### Brano fornito
Da Moratti a Thohir fino a Suning: un successo rincorso nel solco del dna nerazzurro
Undici anni dopo, campioni d’Italia. Nella fretta di rincorrere il successo, sembra un’eternità. Ma per un interista no, non può essere, un interista sa di dover aspettare: sta scritto nel dna, nella storia del club e in quei ritmi… decennali che sono la norma. Non scritta: fa parte del destino, dunque della vocazione. I primi scudetti, ogni decennio dal 1909. Il dopoguerra col ritorno tricolore a metà Anni Cinquanta, poi l’irripetibile Grande Inter di Herrera e il sussulto che ebbe nel ’71. Nove anni dopo, Bersellini-1980, altri nove anni ed ecco il record del Trap-1989. La lunga attesa che si allungò quasi ventennale fino a Calciopoli 2006 e la cinquina firmata Mancini e Mourinho. Il Mito del Triplete 2010.
Undici anni dopo, ecco Antonio Conte. Niente di anomalo, dunque, sistemando i conti dell’attesa: l’interista sa soffrire, disperarsi e anche gioire, sì. Ma poco. Vive di entusiasmi frenati, leggeri, critico anche nei momenti migliori, quasi una toccata e fuga per riprendere il cammino, senza enfasi. Quella primavera del 2010 ne è l’emblema: la notte dopo Madrid e il 2-0 sul Bayern era già l’addio a Mourinho, qualche proclama di fuga, la sensazione (poi certezza) che il ciclo - fantastico - di cinque stagioni fosse al capolinea. La festa di una notte.

### Voci elencate
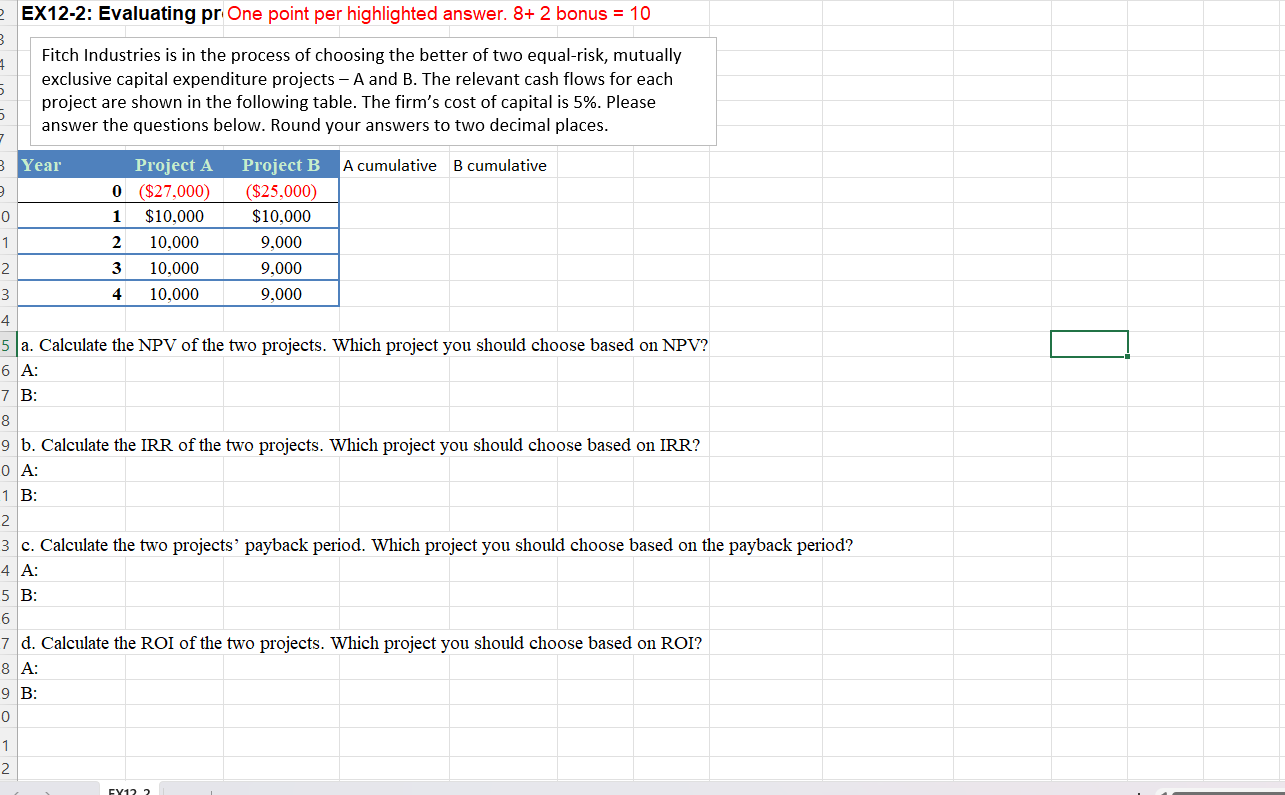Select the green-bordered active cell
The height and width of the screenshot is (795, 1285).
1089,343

* * *

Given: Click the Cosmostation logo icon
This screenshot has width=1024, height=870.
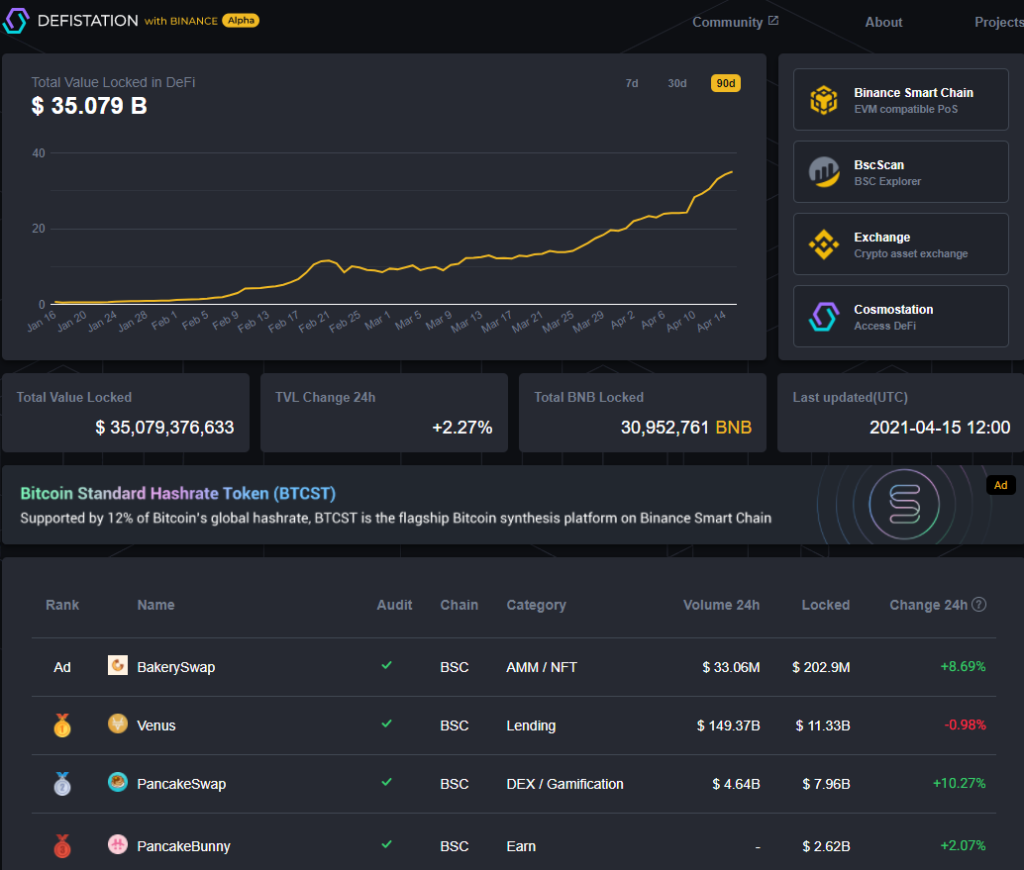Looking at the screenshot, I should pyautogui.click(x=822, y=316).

* * *

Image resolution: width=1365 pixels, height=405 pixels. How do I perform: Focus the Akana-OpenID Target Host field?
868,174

### Esercizi e compiti
A – Trascrivi dal brano sull'Inter la parte che va da "Da Moratti a" a "del Triplete 2010.".
B – Secondo il brano sull'Inter, con quale risultato fu battuto il Bayern a Madrid?

### Soluzioni degli esercizi
A –
Da Moratti a Thohir fino a Suning: un successo rincorso nel solco del dna nerazzurro
Undici anni dopo, campioni d’Italia. Nella fretta di rincorrere il successo, sembra un’eternità. Ma per un interista no, non può essere, un interista sa di dover aspettare: sta scritto nel dna, nella storia del club e in quei ritmi… decennali che sono la norma. Non scritta: fa parte del destino, dunque della vocazione. I primi scudetti, ogni decennio dal 1909. Il dopoguerra col ritorno tricolore a metà Anni Cinquanta, poi l’irripetibile Grande Inter di Herrera e il sussulto che ebbe nel ’71. Nove anni dopo, Bersellini-1980, altri nove anni ed ecco il record del Trap-1989. La lunga attesa che si allungò quasi ventennale fino a Calciopoli 2006 e la cinquina firmata Mancini e Mourinho. Il Mito del Triplete 2010.

B – 2-0